John Landers is used to fast work – assessing eight decks of sheep for AuctionsPlus was all in a day’s work for him – but the speed at which wool is sold in Sydney was an eye-opener.
He’s just returned from the saleroom floor at Yennora where lots were turning over at the rate of three a minute, or 200 lots an hour.
It’s all part of his new role as the western Queensland district wool manager for Elders, a role that became vacant when Allycia Bennett moved on to a position with the Longreach Pastoral College.
Having spent 20 of the last 30 years working for firstly Primac, then Primac Elders and now Elders, in various roles, eight of them as a commission sheep salesman, the move from sheep to wool is a comfortable one for John.
“I’m very familiar with the people and the issues,” he said. “I was reared at Dalmar, north of Aramac, and was a part-owner until dogs chased us out six or seven years ago.”

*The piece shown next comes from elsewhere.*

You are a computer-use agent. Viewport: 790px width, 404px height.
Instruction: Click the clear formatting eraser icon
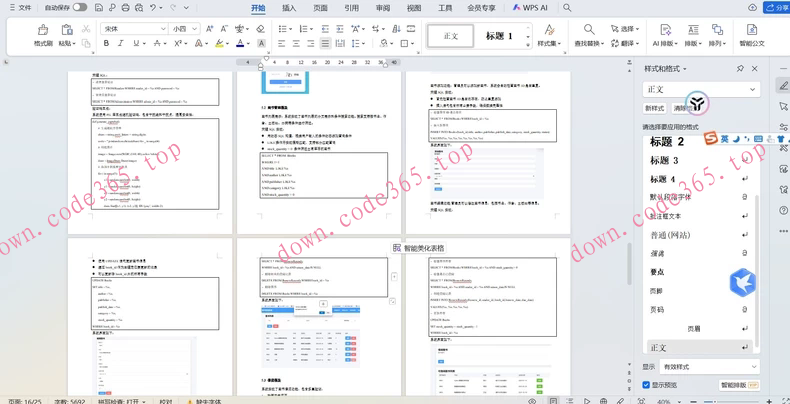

He sympathises with clients battling the odds of prolonged drought and wild dog predation to get a wool clip to market, but said at the same time, it was a wonderful time for sheep and wool.
Clients – Elders has wool clips between Tambo and Richmond – haven’t seen the returns currently being realised in their lifetime.
“Hopefully, with the fences going up, people will go back into wool sheep,” he said.
“With the wool market where it is, the money is there to get back in.
“As well as the fleece you have the lamb and the sale value of the cast for age ewe.”
Along with keeping an eagle eye on wool clips for clients, John has been tasked with helping newly fenced clients source sheep to restock their paddocks.
“It’s no secret to say that people will have to be prepared to pay a lot of money, and older ewes might have to stay a year or two longer in the paddock,” he said.
Some six years ago, amid the great wool industry exodus, John held the record among Elders for selling the largest number of sheep on AuctionsPlus, when the wild dog impact was at its harshest.
Last week in Sydney, a tableful of Breed More Wool magnets disappeared rapidly, a sign for John that sheep and wool are making a comeback.